The fact that changes are happening in current law makes it easier to let the GILTI and FDII rates rise. They don't have to do anything. Obviously, there are just a lot of complications on the international side, with the negotiations that Secretary Yellen has been leading on behalf of the United States in the broader international tax negotiations. I don't pretend to be an expert on the international side. But, there's going to need to be a broader conversation on how the rest of the world is implementing or not implementing this stuff, and whether or not we're getting on board or not, just from a technocratic, tax point of view, and not even thinking necessarily about revenue or competitiveness. The rest of the world is moving. Take politics aside, what do we have to be doing to react to that?

It's not so much part of the international side, but I do wonder, is the pass-through deduction part of this conversation?

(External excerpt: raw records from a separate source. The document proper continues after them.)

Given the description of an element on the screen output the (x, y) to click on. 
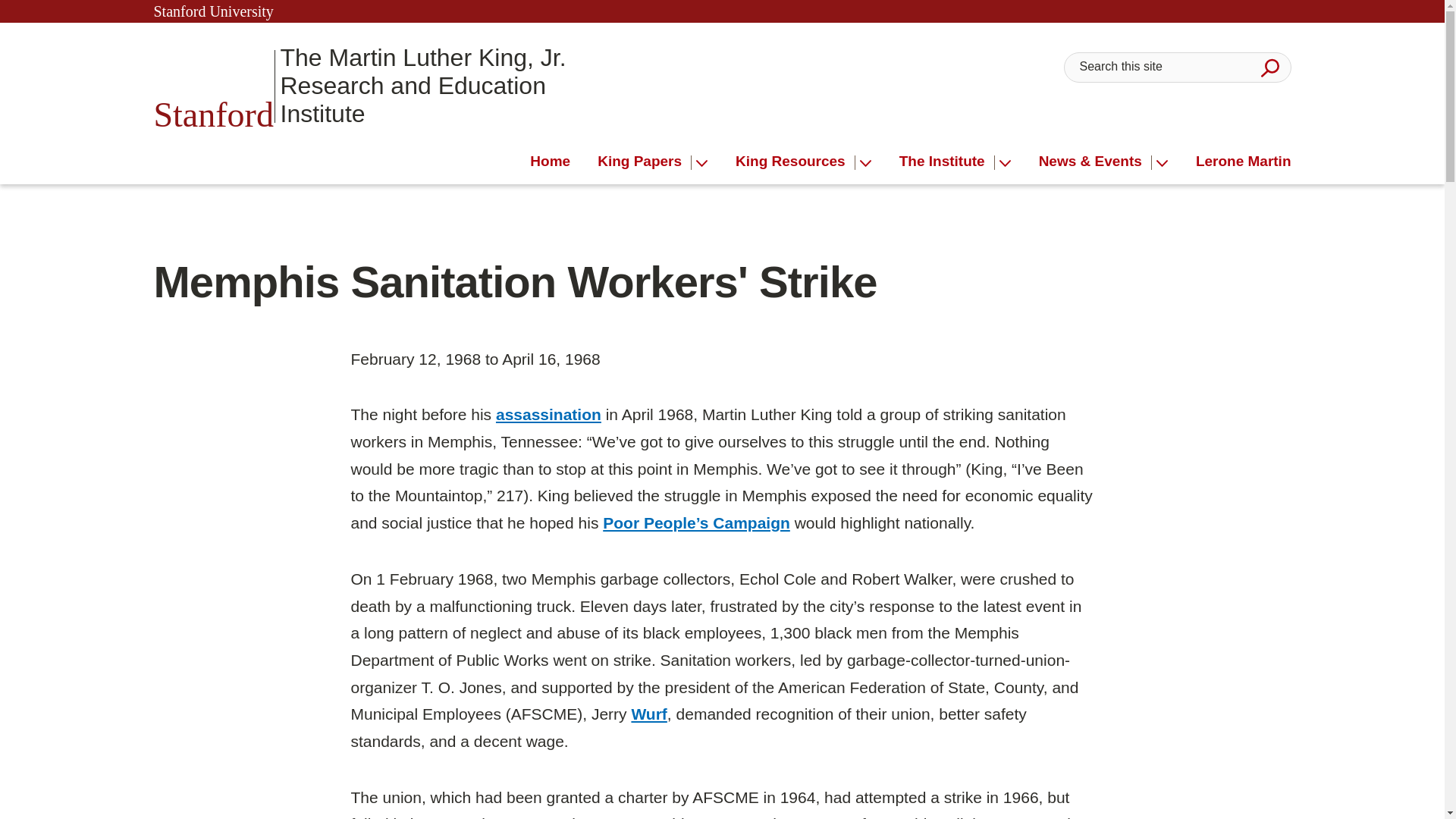
Home (549, 161)
Submit Search (1269, 67)
Poor People's Campaign (696, 522)
King Papers (643, 161)
Wurf, Jerome (648, 713)
50th Anniversary Commemoration of King's Assassination (548, 414)
King Resources (795, 161)
Given the description of an element on the screen output the (x, y) to click on. 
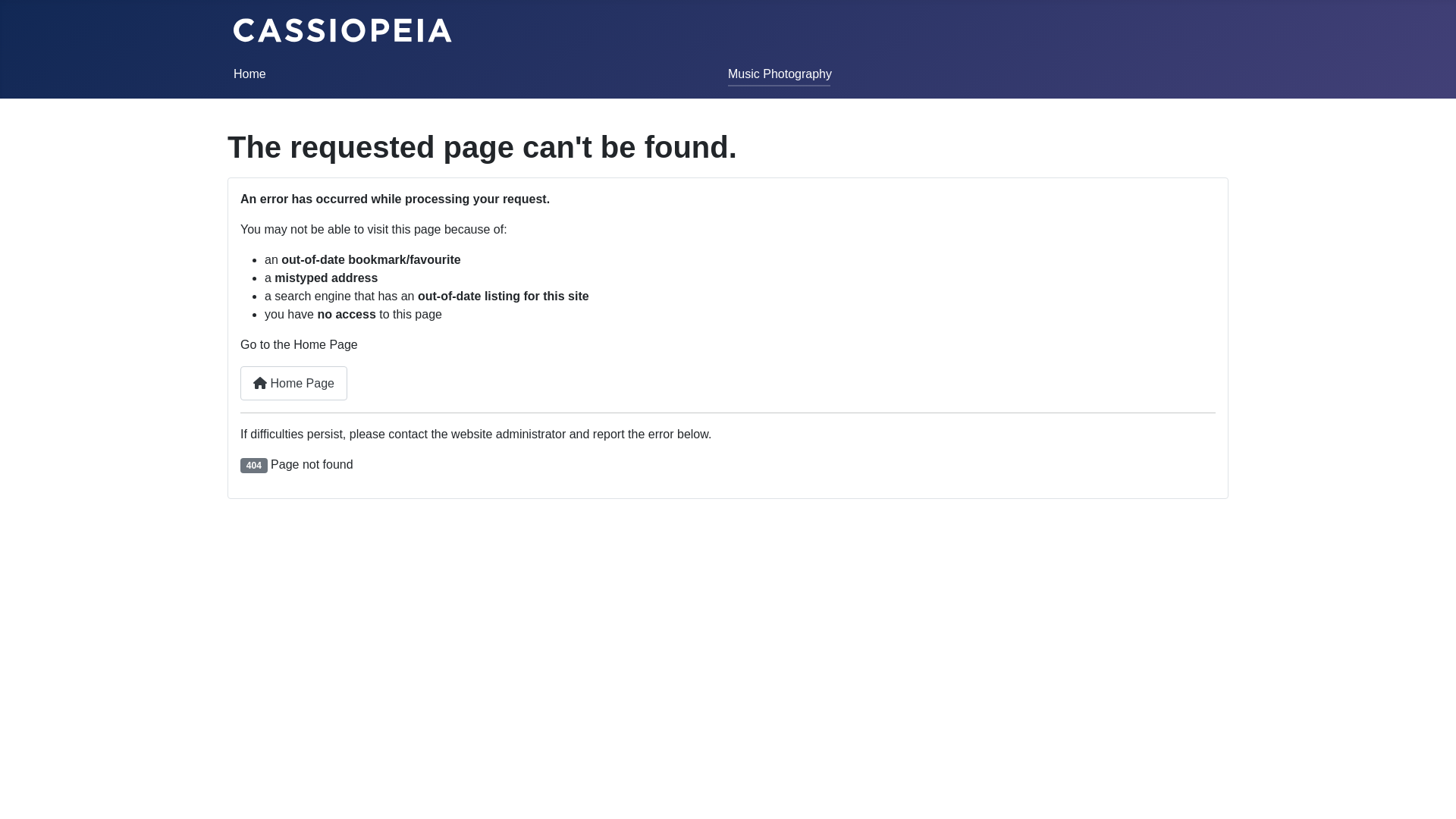
Music Photography Element type: text (779, 73)
Home Element type: text (249, 73)
Home Page Element type: text (293, 383)
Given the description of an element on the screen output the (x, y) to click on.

In theory, Democrats are all about raising more taxes from the rich. So you think it would be, but there doesn't seem to be much appetite for changing that one.

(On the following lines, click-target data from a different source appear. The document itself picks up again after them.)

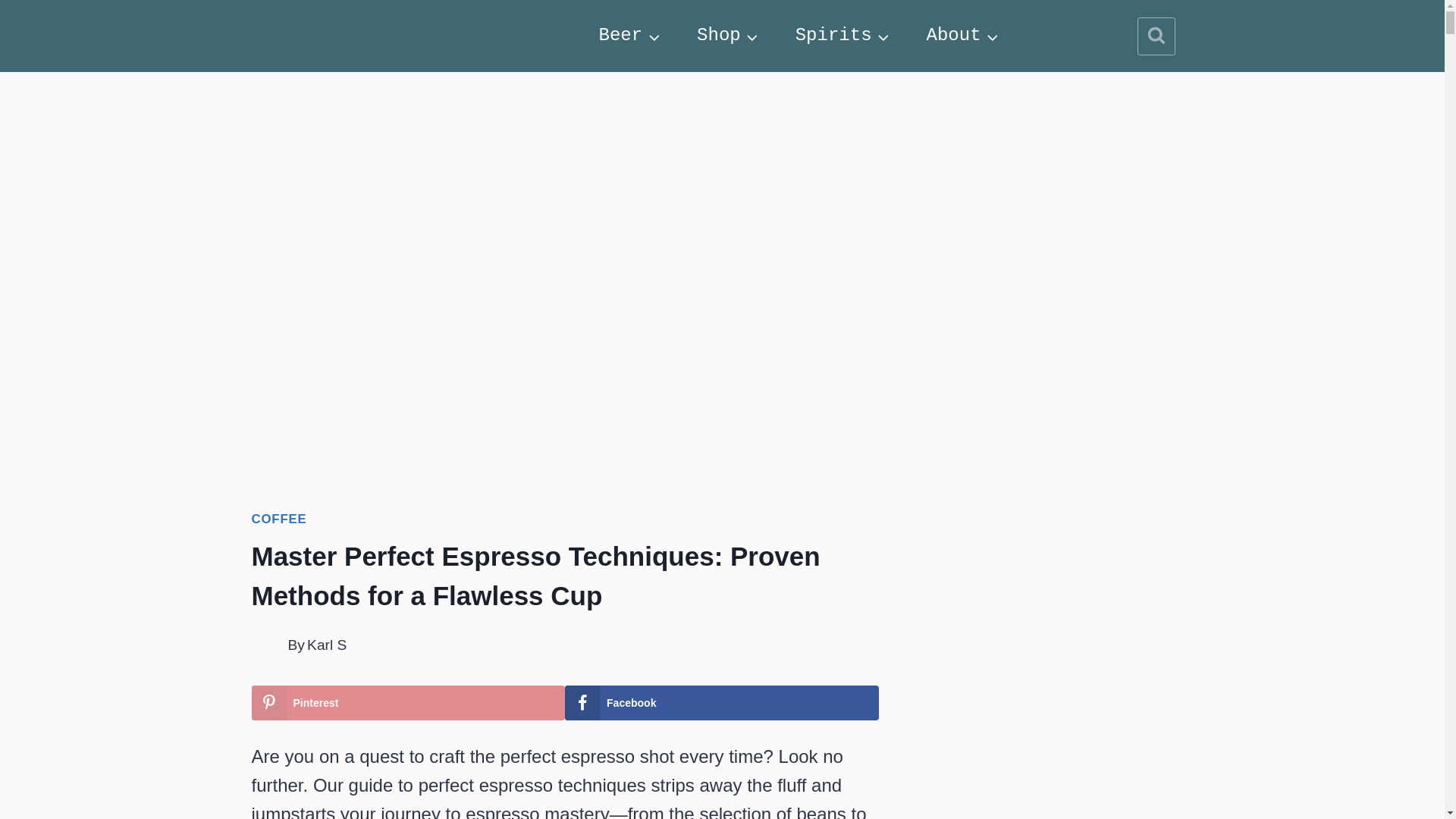
Beer (629, 35)
Shop (727, 35)
Facebook (721, 702)
About (962, 35)
Pinterest (408, 702)
Save to Pinterest (408, 702)
Spirits (842, 35)
COFFEE (279, 518)
Share on Facebook (721, 702)
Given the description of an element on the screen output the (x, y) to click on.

Section 199A is really complicated, in part because, like the rest of the individual code, it has this time bomb function with the TCJA expiration. And then on the other side of it, if you remember the politics at the time, a big issue was what was carved out to be acceptable for 199A and what wasn't. For example, professional services were not eligible for the 199A deduction. That became, like a big point of contention. They're picking and choosing here, and so that caused some drama. I think conceptually, people understand that you don't want to create incentives for one corporate structure, one business structure, for tax reasons, over another. But how we undo this and address this is going to be a big challenge. I don't have a solution.

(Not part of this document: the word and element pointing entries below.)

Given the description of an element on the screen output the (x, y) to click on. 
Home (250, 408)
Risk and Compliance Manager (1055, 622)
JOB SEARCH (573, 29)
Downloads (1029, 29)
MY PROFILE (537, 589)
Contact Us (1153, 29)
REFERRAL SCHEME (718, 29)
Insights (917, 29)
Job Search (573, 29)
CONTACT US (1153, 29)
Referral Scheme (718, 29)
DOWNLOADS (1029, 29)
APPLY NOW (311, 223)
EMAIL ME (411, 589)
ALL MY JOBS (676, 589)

If he were to win, Trump is talking about using tariffs, both as a trade policy, and then he also claims it will raise so much revenue that it'll pay for all the things he wants to do. If this is actually a serious policy, and it seems like it's an issue that he actually does care about, what would it mean for the overall corporate tax system? Is this going to replace the corporate tax system, or would it sort of crowd it out?

I don't think it's replacing the corporate tax system, because he's inherently doing it through executive order. He's not passing a whole bunch of tariffs through law. He's using his executive powers to do this on his own, which is challenging from a legal point of view. But you have to take this as a serious thing. Maybe not like this rate versus this rate, but he's going to do something, because he did all this and called it for national security in his first term. So he has a record, and this has to be taken very seriously.

Now tariffs are going to gum up the works and increase costs for businesses needing to import things to do what they do. These tariffs have waiver processes that you can apply--"I can't find a domestic producer for this thing, I need a waiver." There is a big possibility that this is weaponized in a political sense, companies that Trump likes are more likely to get waivers than companies he doesn't like. Is he going to make CEOS come to the White House and beg for these things?

There are a lot of really problematic ways that this can get applied. Which is also kind of scary and shows, from my perspective, why Trump is very bad for business. If you look at the independent modeling on agendas, Moody's Analytics has one, modeling the Trump Administration on the economy, and the tariff piece is one of the biggest things that's really detrimental to the economy. It could heat up inflation. Higher inflation means higher interest rates for longer, that just trickles through.